Mais comme aucun jour ne se ressemble et que la chance est une garce qui ne sait pas ce qu’elle veut, les deux journées suivantes se déroulèrent sous une pluie battante, là encore il semblerait que le topo nous ait menti !!! La carte postale de Sardaigne avec ses belles plages de sables fins, de galets blancs et noirs, mélange de calcaire et de basalte, était totalement faussée. Du coup, on en profita pour faire du tourisme de bas étage, en voiture, jusqu’à Jerzu, un autre spot exceptionnel de grimpe, sous-exploité à la vue du potentiel unique de cailloux. Le secteur Il palazzo d’inverno recèle le plus grand nombre de voies dures, nécessitant une bonne force dans les doigts et un minimum de continuité. Enfin la route de Dorgali à Tortoli est magnifique et vaut le voyage à elle seule. Comptez quand même 2 heures pour 100 kilomètres, ça vous donne une idée des routes ! Ce soir là, natale oblige, le traditionnel repas du grimpeur se transforma en véritable festin des rois avec : agnnelo, foie gras, mini pizza, insalata di mare, et tiramisu en désert. Ahhh, le crux de la semaine après l’échauffement avec le foie gras, made in Meylan, de grand-mère Annie. Cette année encore babo natale aura été généreux, permettant d’assouvir nos dépendances pour les fringues E9, pour la lingerie et pour la musique. Petit jeu : à vous de retrouver qui aiment quoi ? Un indice c'est glissé dans les photos.

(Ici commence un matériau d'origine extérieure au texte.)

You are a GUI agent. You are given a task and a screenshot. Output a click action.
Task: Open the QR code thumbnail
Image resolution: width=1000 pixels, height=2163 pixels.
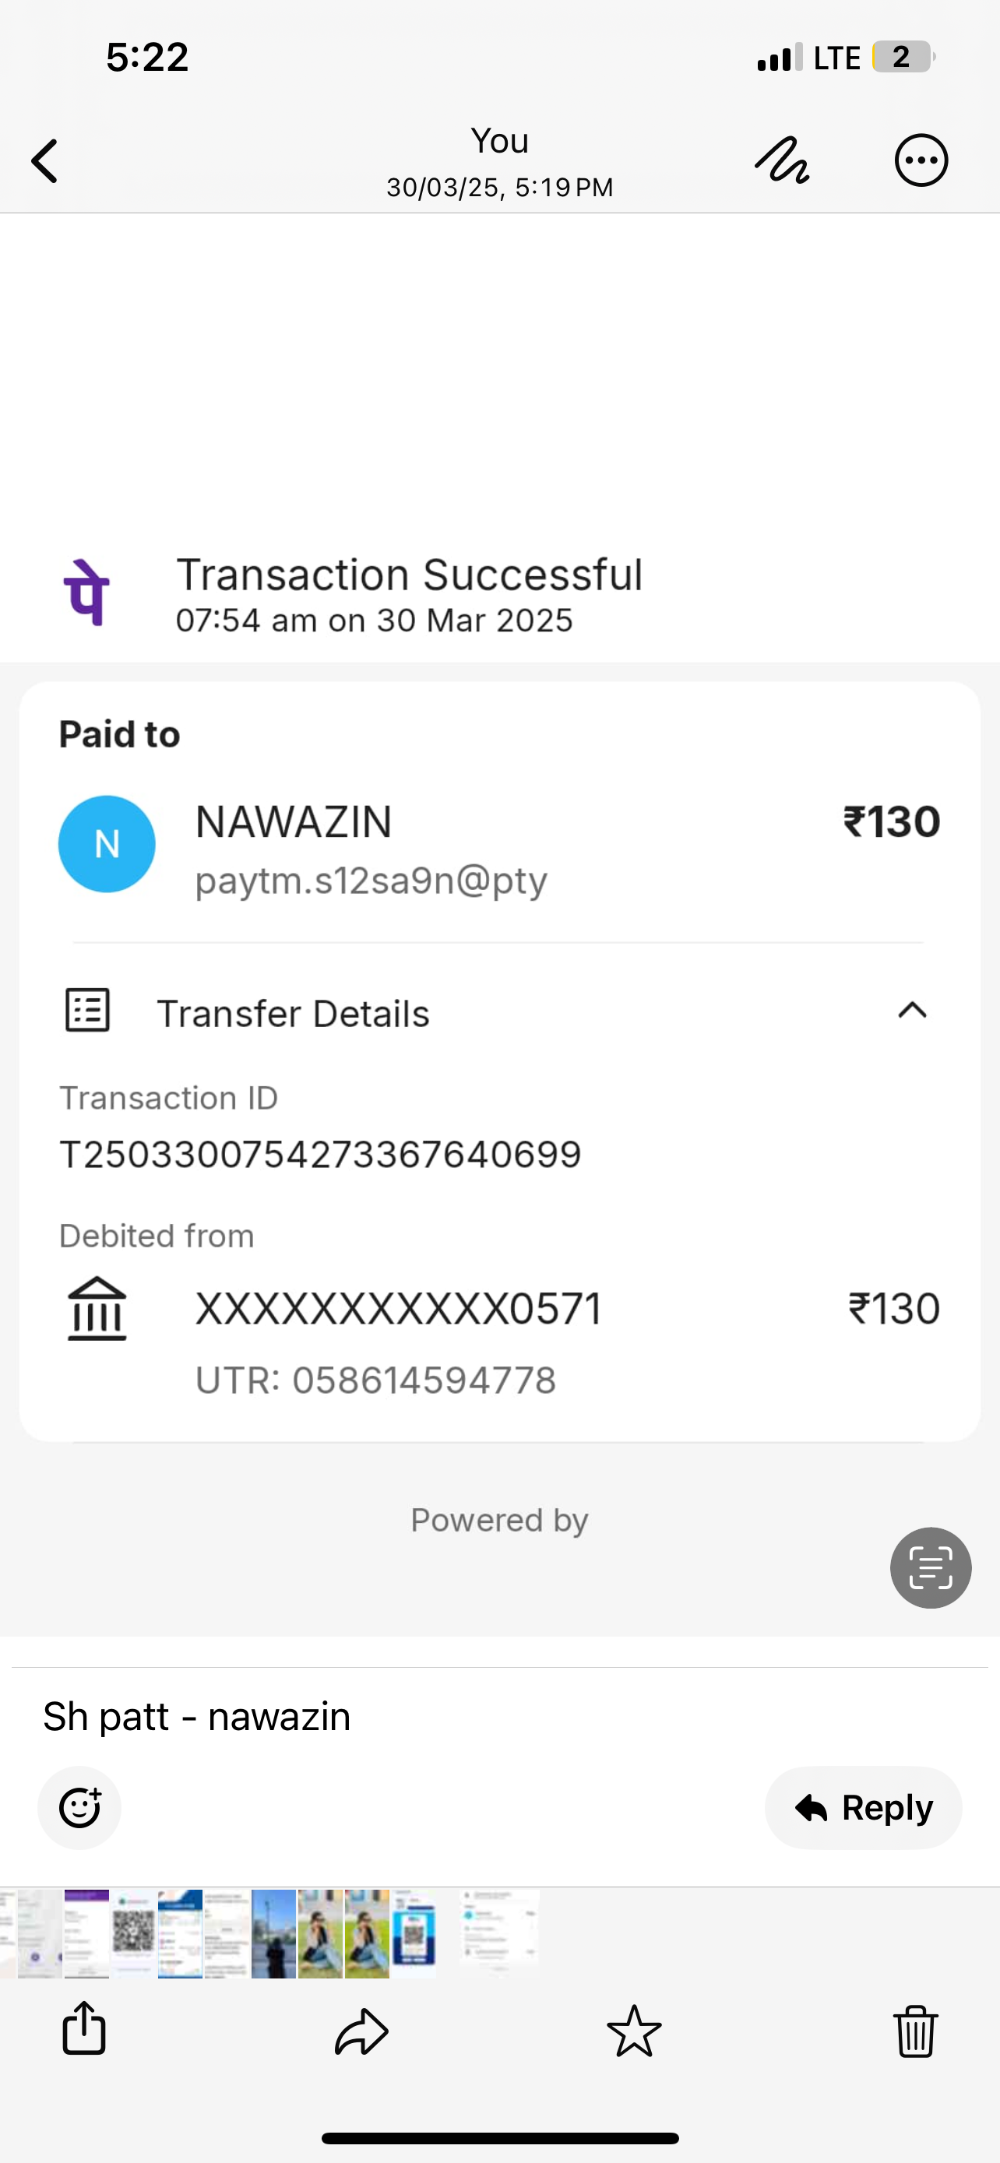(x=134, y=1933)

Jerzu et il palazzo d’inverno en toile de fond

Il 25 Dicembre, la tradition voudrait que la famiglia se retrouve autour d’une table, LaCombe étant anti conventionnelle, elle se retrouva au pied de la falaise d’Arcadio, par 5°C et un vent d’ouest à décorner les bœufs. Après M.Tossina le 6a+ de refroidissement, à lutter contre l’onglée, nous prîmes place dans notre solarium de fortune constitué d’une dalle de calcaire, pour nous adonner à une autre activité : le bronzing, en doudoune s’il-vous-plaît. Un peu réchauffé, je pus alors goûter au potentiel de cette falaise avec quelques perles comme V.B 7a à l’arrache, Un panino e via en 7c et Nonnorock 7c+, que je me devais d’essayer pour remercier le Nonno de tous ses efforts. Des voies qui coûtent chères vue les conditions météo. Pour clore la journée, la caravane se mit en branle vers la très belle spiaggia osalla à quelques kilomètres qui fut le lieu d’un drame familial. En effet le Nonno, voulant sauver Manon d’une vague, lui sauta dessus pour qu’elle ne se mouille pas, mais dans son élan de bravoure il trébucha sur un basalte pour s’étaler de tout son long dans l’eau, Manon avec… Enfin plus de peur que de mal.

Le secteur aux voies majeures.

Et puis le dernier jour arriva avec son lot de tâches ingrates : nettoyage, course de souvenirs, route, encore de la route, photos souvenirs, route… On fit néanmoins un petit crochet par capo testa, la pointe nord de la Sardaigne afin de contempler les bouches de Bonifacio et ce paysage magnifique, prolongement des îles Lavezzi, où l’escalade n’est pas interdite ! Encore une formidable aire de jeu pour les bloqueurs. Sardaigne 2010 : objectifs atteints avec quatre jours de grimpe et quelques croix sympas mais surtout chaleur et dépaysement total sur cette belle île qui n’a rien à envier à sa voisine Corse.